* _EXERCISE GOAL_
The data below holds the lines to copy: everything from the line containing "This screenshot has width=1562, height=784." to the line containing "Screen dimensions: 1316x901", both ends included, set down exactly.

* _RECORDS SHOWN_
☆ ☆ ☆ ☆ ☆ ☆ ☆
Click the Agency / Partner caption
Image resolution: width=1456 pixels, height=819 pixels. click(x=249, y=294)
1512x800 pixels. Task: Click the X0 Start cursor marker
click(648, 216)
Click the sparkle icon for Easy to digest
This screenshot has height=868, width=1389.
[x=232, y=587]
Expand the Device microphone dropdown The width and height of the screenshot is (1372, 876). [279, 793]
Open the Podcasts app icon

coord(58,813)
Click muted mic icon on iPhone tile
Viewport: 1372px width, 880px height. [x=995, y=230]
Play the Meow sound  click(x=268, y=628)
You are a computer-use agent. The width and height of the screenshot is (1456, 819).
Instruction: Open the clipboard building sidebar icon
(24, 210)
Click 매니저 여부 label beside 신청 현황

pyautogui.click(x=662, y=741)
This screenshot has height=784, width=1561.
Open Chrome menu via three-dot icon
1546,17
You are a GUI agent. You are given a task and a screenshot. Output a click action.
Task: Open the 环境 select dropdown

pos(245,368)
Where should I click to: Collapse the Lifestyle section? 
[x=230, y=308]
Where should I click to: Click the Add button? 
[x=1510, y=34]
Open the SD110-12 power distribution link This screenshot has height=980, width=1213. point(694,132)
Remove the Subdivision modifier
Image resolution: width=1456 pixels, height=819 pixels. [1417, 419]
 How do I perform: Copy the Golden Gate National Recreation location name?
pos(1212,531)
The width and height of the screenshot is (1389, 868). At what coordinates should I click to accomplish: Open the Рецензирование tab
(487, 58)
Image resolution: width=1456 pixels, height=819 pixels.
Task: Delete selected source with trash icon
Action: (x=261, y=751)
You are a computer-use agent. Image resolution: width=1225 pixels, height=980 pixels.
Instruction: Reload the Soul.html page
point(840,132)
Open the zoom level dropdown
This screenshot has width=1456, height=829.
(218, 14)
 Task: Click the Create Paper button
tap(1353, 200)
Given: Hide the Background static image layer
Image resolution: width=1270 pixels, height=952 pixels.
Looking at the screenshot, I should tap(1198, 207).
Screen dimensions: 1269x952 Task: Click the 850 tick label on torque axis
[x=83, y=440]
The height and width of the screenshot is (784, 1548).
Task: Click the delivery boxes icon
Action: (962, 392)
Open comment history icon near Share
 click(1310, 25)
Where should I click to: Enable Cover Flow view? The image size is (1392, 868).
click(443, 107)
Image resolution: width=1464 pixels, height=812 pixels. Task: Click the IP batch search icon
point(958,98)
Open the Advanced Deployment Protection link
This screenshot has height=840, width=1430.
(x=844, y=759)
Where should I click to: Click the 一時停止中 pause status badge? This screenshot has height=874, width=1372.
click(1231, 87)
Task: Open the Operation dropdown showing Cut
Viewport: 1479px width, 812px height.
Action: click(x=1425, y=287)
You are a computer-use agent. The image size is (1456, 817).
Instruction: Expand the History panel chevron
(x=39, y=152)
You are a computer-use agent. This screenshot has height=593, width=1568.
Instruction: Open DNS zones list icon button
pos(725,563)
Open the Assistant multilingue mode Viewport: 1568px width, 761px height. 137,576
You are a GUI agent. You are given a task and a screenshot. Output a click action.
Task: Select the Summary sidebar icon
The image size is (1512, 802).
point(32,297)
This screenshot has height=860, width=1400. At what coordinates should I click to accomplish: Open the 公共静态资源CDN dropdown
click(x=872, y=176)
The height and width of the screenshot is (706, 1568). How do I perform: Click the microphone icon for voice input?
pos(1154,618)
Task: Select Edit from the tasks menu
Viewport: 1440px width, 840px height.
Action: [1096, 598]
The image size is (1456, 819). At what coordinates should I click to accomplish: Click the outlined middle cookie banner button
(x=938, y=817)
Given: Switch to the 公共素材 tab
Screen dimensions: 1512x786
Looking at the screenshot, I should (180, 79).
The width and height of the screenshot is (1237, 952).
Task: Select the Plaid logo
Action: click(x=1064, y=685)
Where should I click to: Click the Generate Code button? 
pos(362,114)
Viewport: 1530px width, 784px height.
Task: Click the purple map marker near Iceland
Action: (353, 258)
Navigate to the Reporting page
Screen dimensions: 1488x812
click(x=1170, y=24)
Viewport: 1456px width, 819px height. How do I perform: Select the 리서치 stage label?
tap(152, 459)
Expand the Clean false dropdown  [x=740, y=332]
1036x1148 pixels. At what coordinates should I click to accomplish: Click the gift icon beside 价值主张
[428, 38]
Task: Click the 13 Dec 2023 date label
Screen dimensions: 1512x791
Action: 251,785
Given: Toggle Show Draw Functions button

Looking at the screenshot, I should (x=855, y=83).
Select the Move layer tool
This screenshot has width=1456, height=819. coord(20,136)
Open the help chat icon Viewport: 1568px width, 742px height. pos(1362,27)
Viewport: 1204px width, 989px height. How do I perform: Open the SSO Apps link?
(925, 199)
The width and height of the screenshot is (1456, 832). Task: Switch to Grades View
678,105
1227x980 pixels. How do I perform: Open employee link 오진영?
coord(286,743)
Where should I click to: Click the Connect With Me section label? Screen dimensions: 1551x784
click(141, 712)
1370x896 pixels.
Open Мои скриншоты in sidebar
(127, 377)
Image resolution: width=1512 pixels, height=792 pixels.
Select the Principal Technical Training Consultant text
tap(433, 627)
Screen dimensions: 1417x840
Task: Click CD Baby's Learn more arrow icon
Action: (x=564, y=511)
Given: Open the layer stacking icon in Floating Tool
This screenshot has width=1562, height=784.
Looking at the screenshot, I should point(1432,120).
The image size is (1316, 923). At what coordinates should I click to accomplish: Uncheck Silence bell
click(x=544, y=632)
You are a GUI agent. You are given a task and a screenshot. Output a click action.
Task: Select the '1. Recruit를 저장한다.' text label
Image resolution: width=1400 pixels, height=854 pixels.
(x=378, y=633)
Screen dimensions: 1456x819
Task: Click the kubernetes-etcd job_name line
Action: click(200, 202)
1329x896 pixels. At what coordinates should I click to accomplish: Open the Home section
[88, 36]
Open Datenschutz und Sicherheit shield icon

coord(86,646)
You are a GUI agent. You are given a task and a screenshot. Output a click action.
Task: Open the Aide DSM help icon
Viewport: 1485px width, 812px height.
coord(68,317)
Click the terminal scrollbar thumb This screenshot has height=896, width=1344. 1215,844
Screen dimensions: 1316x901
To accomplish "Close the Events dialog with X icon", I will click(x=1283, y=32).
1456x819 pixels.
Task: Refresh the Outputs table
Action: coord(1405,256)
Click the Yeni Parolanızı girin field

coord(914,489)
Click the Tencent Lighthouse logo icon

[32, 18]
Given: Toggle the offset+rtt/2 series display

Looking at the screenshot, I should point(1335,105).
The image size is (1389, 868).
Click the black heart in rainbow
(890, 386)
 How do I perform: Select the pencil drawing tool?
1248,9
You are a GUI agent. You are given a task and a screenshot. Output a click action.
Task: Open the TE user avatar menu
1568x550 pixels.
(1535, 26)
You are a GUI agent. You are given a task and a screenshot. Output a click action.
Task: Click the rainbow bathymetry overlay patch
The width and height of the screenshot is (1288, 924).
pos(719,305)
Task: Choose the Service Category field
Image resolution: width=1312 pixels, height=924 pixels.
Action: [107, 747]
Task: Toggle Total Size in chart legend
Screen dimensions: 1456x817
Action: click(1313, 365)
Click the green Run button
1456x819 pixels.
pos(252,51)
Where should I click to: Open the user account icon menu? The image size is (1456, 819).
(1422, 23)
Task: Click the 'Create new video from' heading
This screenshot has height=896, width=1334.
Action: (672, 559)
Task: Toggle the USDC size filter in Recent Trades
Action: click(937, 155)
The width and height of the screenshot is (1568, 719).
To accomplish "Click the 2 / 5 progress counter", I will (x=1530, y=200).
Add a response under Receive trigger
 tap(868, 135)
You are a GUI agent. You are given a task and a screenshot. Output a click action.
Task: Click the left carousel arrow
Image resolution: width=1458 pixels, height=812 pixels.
☆ ☆ ☆ ☆ ☆ ☆ ☆
* _RESULT FOR THIS EXERCISE_
This screenshot has width=1562, height=784.
Looking at the screenshot, I should point(1432,120).
The image size is (1316, 923). At what coordinates should I click to accomplish: Uncheck Silence bell
click(x=544, y=632)
You are a GUI agent. You are given a task and a screenshot. Output a click action.
Task: Select the '1. Recruit를 저장한다.' text label
Image resolution: width=1400 pixels, height=854 pixels.
(x=378, y=633)
Screen dimensions: 1456x819
Task: Click the kubernetes-etcd job_name line
Action: click(200, 202)
1329x896 pixels. At what coordinates should I click to accomplish: Open the Home section
[88, 36]
Open Datenschutz und Sicherheit shield icon

coord(86,646)
You are a GUI agent. You are given a task and a screenshot. Output a click action.
Task: Open the Aide DSM help icon
Viewport: 1485px width, 812px height.
coord(68,317)
Click the terminal scrollbar thumb This screenshot has height=896, width=1344. 1215,844
Screen dimensions: 1316x901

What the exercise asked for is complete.